CapitaLand India Trust (CLINT) raised INR 915 crore via its first onshore bond issuance, aiming to improve distributions per unit by around 3.8% while reducing currency risk and optimizing tax efficiency. Currently, only 16% of its debt is India-based, but the trust plans to scale this to 40-50% in the next few years. CLINT is advancing key office and data center projects in Bengaluru and Hyderabad and has sold a partial 20.2% stake in its data center portfolio. Strong leasing, rental growth, and operational efficiency supported a 22% rise in distributable income.

CapitaLand India Trust (CLINT) successfully raised INR 915 crore through its first onshore bond in India. The trust's CEO, Gauri Shankar Nagabhushanam, said this move is intended to deliver a 3.8% increase in distribution per unit (DPU), provide a natural hedge against currency volatility, and optimize tax efficiency.


Currently, only 16% of CLINT's loan book is India-based. The management aims to increase this share to 40-50%, translating to S$800 million S$1 billion, over the next two-and-a-half to three years as existing offshore debt matures. This is part of a strategic shift to strengthen the trust's local debt base and improve financing efficiency.

CLINT has entered into a forward purchase agreement for a 1.1 million sq ft office project in North Bengaluru with local developer Maya, expected to be completed in 2028. Simultaneously, it is redeveloping more than one million sq ft in Hyderabad after demolishing older structures. These projects highlight the trust's focus on key commercial markets with growth potential.
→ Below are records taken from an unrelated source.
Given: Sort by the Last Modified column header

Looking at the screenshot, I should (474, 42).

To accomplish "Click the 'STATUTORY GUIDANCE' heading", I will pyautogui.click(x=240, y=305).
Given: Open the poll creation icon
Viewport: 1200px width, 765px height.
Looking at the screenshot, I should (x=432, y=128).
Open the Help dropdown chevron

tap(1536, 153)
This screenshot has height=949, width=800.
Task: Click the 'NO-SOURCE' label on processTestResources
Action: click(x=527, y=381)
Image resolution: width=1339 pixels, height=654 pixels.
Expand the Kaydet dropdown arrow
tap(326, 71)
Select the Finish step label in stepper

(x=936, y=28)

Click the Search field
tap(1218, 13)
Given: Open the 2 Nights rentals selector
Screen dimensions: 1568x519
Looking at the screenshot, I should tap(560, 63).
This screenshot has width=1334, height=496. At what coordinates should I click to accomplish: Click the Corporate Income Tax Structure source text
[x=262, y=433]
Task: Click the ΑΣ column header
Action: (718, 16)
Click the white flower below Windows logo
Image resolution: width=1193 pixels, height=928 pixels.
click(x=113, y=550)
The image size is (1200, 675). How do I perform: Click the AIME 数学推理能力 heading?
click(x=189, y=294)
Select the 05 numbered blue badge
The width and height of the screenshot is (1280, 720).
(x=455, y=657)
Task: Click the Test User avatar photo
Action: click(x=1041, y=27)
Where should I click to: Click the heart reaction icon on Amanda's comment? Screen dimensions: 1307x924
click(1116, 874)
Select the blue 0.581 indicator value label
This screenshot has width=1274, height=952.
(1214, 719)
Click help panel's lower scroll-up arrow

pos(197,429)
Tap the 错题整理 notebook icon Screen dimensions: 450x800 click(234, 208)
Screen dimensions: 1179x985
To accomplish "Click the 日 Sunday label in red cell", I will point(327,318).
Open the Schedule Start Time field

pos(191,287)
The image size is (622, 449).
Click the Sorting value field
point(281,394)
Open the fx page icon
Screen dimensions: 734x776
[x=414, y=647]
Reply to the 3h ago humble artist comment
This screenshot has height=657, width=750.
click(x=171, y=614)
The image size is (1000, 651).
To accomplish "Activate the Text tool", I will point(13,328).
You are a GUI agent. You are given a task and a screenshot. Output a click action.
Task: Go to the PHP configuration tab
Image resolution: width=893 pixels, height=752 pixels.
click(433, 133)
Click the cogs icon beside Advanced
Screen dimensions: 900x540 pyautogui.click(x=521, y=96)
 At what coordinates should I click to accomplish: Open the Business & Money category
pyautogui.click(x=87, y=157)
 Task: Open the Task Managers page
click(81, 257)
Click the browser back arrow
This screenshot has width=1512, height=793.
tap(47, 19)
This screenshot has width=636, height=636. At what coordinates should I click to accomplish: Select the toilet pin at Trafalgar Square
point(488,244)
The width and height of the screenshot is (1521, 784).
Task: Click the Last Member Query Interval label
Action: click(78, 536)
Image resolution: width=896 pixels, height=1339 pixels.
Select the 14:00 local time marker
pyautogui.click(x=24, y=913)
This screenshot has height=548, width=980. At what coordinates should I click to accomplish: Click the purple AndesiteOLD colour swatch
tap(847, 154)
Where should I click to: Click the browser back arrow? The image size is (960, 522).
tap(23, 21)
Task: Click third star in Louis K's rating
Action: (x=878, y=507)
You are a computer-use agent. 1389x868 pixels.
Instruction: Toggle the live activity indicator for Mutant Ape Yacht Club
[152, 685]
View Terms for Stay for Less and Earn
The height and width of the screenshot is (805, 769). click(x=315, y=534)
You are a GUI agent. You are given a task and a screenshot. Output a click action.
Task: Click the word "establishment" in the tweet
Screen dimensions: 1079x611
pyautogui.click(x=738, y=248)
The data center segment is also gaining momentum. Buildings 1 and Towers 1 and 2 have been pre-committed to a global hyperscaler. The CEO noted that recent tax incentives for data centers provide strong support to position India competitively against peers such as Vietnam and Malaysia. While development yields for data centers are around 10.5%, roughly 100 basis points lower than Grade-A office space, these assets are prioritized for long-term capital appreciation and institutional demand.

CLINT also sold a 20.2% stake in its data center portfolio for approximately S$99 million, achieving a valuation 14% above book value. The trust's portfolio includes 22 million sq ft of income-producing assets with an occupancy of 91%, and operational efficiency has improved with operating margins rising from 74% to 75-76%.

For 2025, CLINT reported a 12% increase in revenue and a 16% growth in net profit. Distributable income rose by 22%, and portfolio valuation in INR terms increased 19%, supported by strong leasing velocity and rental reversions of 21%. Despite currency depreciation challenges, the net asset value remained stable compared to 2024, and Indian investors saw an effective total return of around 34-35% due to the combination of a 6.5% dividend yield in Singapore dollars and currency gains.

While some sub-markets, such as Hinjewadi in Pune, faced infrastructure challenges last year, CLINT is optimistic that upcoming metro connectivity will improve performance. The trust plans a balanced strategy of selective acquisitions and divestments to maintain a diversified portfolio, targeting about one-third non-office assets.